:: DATA FOR THIS TASK ::
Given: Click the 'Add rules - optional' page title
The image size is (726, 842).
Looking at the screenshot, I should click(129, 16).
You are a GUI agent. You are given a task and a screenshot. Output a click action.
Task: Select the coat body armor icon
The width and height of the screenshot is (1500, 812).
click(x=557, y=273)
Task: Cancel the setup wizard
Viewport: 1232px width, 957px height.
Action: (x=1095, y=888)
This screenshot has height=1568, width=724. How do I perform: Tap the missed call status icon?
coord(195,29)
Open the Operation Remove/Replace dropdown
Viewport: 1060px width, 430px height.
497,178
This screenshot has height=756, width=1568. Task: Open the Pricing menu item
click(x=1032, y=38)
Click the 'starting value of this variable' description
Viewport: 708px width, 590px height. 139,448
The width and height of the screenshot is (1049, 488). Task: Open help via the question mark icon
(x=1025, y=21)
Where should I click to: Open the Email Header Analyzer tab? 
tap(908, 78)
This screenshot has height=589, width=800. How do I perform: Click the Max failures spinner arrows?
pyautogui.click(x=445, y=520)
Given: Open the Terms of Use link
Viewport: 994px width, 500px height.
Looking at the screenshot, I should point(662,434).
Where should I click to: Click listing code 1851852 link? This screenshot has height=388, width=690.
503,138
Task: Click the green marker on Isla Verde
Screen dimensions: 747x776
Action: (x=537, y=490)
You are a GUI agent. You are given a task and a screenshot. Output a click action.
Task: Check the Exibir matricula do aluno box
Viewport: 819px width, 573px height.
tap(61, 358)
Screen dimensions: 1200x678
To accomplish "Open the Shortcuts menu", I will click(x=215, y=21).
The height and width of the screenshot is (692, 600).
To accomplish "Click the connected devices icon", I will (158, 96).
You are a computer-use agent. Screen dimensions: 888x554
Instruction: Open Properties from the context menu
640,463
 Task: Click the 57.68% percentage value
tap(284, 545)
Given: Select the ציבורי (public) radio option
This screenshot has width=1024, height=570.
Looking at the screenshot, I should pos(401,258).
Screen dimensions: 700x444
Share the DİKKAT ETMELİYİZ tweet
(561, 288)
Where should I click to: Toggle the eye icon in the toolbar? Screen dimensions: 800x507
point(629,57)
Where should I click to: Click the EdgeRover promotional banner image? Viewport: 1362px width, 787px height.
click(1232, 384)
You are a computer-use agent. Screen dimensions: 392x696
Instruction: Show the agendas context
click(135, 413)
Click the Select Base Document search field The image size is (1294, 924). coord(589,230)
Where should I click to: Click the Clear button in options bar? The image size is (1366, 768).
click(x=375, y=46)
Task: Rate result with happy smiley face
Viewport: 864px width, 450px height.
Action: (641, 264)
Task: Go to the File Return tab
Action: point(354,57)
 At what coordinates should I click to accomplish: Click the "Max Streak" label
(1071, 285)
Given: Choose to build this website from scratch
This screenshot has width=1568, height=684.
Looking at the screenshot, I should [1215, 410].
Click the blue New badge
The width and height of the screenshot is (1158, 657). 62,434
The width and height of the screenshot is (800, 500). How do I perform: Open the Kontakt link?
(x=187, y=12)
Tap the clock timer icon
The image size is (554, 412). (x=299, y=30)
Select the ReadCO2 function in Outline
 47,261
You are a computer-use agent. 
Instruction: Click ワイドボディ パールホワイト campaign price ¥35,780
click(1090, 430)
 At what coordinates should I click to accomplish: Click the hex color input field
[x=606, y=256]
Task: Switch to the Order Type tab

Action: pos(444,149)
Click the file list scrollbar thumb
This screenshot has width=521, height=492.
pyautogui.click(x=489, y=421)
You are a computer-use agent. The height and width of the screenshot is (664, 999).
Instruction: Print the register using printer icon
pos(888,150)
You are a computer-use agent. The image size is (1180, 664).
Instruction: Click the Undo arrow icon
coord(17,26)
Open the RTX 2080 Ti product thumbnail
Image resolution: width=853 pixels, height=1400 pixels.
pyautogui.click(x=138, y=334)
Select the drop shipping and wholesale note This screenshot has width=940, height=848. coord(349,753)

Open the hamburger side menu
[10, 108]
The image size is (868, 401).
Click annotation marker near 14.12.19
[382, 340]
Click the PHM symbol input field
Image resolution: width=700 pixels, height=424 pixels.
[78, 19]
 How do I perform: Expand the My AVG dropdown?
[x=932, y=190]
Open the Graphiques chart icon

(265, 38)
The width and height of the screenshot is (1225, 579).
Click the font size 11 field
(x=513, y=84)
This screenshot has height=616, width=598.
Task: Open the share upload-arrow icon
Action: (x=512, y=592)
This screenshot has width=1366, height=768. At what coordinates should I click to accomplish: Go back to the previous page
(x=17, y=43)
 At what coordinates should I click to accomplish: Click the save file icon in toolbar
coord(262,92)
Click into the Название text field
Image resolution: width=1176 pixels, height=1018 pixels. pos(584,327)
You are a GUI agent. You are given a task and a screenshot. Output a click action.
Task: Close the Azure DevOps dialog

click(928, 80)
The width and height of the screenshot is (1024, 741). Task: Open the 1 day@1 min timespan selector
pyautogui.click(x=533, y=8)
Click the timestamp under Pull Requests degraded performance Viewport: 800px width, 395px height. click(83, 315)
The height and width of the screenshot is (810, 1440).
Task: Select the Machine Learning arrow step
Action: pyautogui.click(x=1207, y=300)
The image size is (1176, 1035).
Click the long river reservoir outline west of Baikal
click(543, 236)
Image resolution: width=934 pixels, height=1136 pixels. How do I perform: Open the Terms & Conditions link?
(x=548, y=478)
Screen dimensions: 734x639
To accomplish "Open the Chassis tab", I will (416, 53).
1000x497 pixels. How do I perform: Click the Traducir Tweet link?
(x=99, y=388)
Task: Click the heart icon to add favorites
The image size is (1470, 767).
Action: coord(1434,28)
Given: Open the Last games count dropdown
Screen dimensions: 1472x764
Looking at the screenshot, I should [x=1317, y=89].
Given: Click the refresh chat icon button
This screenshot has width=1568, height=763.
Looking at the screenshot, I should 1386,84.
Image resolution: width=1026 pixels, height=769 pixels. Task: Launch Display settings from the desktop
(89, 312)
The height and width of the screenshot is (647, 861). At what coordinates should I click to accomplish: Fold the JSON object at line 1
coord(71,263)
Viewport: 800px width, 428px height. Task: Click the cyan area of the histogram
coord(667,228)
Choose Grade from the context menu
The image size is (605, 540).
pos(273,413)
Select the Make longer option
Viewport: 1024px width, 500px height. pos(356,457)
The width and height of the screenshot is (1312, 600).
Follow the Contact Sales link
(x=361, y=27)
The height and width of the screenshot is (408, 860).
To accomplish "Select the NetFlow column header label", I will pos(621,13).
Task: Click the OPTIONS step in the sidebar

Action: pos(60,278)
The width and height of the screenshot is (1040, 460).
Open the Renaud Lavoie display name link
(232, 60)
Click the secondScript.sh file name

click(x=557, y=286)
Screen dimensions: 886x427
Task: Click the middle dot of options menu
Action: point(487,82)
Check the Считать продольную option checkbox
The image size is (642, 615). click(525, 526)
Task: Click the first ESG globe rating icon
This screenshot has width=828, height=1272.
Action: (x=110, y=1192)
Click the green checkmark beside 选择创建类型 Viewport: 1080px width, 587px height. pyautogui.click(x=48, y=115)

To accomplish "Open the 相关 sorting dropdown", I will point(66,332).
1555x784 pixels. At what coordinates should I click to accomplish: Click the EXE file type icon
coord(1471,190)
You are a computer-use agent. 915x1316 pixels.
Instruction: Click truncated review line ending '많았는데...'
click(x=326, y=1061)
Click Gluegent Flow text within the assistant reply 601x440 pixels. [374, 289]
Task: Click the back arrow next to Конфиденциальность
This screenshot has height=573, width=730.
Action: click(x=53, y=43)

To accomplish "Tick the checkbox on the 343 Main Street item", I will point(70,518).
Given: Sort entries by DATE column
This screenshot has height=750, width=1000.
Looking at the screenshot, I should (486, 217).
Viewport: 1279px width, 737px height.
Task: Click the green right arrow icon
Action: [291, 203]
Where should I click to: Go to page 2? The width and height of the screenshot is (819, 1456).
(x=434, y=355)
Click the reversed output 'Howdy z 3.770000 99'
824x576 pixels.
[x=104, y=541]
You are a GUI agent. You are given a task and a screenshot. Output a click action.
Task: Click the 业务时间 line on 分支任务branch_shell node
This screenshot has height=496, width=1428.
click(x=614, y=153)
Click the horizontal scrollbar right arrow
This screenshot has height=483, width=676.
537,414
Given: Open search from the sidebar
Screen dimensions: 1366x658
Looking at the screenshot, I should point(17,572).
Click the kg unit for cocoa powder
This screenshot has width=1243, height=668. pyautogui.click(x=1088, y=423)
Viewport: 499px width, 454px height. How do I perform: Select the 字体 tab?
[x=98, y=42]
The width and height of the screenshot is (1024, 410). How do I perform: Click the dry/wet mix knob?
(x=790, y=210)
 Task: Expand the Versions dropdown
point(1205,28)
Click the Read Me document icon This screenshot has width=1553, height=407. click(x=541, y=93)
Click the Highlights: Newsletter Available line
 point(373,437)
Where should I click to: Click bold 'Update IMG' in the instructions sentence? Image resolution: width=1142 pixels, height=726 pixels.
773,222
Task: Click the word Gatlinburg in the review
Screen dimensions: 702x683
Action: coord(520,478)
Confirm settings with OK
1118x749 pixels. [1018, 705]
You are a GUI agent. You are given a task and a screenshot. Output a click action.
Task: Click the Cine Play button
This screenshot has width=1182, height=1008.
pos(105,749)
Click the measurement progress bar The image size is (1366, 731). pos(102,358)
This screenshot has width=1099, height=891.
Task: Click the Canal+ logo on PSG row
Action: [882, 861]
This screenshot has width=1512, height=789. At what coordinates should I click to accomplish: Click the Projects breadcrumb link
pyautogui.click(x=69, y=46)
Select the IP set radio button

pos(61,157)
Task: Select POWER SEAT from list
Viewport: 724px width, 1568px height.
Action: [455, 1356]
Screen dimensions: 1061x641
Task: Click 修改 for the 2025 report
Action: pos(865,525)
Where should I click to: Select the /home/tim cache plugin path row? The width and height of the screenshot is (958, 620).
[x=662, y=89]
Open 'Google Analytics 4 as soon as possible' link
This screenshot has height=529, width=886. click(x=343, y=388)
:::
▶ PROBLEM TO SOLVE: Only the lines with the string "column" are wanted; pick them out of the records above and copy them.

▶ EXERCISE OUTPUT:
To accomplish "Select the NetFlow column header label", I will pos(621,13).
Given: Sort entries by DATE column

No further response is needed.